ENTRIES SHOWN
####################
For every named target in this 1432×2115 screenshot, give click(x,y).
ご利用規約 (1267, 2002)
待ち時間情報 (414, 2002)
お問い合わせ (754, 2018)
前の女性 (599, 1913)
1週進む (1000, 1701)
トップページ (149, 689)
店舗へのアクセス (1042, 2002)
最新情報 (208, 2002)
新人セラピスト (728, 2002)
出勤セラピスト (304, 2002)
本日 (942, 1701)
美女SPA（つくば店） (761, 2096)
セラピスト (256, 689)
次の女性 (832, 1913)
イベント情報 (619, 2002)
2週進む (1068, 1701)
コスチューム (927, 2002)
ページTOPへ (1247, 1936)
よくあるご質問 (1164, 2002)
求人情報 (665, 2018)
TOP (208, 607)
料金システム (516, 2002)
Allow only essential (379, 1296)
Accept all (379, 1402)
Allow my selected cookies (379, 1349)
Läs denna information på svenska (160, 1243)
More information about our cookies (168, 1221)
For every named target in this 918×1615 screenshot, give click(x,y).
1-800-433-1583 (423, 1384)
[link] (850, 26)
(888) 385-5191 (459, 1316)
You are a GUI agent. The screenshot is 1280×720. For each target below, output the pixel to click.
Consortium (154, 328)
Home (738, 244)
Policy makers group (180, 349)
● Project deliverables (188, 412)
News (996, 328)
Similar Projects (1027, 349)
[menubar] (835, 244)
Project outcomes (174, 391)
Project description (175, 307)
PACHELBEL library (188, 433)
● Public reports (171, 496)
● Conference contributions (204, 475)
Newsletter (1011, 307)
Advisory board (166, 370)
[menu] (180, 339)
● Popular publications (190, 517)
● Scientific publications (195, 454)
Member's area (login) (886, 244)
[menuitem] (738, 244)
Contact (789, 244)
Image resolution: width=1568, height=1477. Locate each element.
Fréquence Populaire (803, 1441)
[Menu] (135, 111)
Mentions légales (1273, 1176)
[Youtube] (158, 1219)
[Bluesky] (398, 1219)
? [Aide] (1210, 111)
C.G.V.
####################
WHAT YOU ARE ASKED TO DO
Copy the items again, starting at the line with "For every named target in this 918×1615" and ending at the line with "deliverables (188, 412)", both included. Keep every request as it is, and shift every coordinate in the answers by adding -63.

THE RESPONSE
For every named target in this 918×1615 screenshot, give click(x,y).
1-800-433-1583 (360, 1321)
[link] (787, -37)
(888) 385-5191 (396, 1253)
You are a GUI agent. The screenshot is 1280×720. For each target below, output the pixel to click.
Consortium (91, 265)
Home (675, 181)
Policy makers group (117, 286)
● Project deliverables (125, 349)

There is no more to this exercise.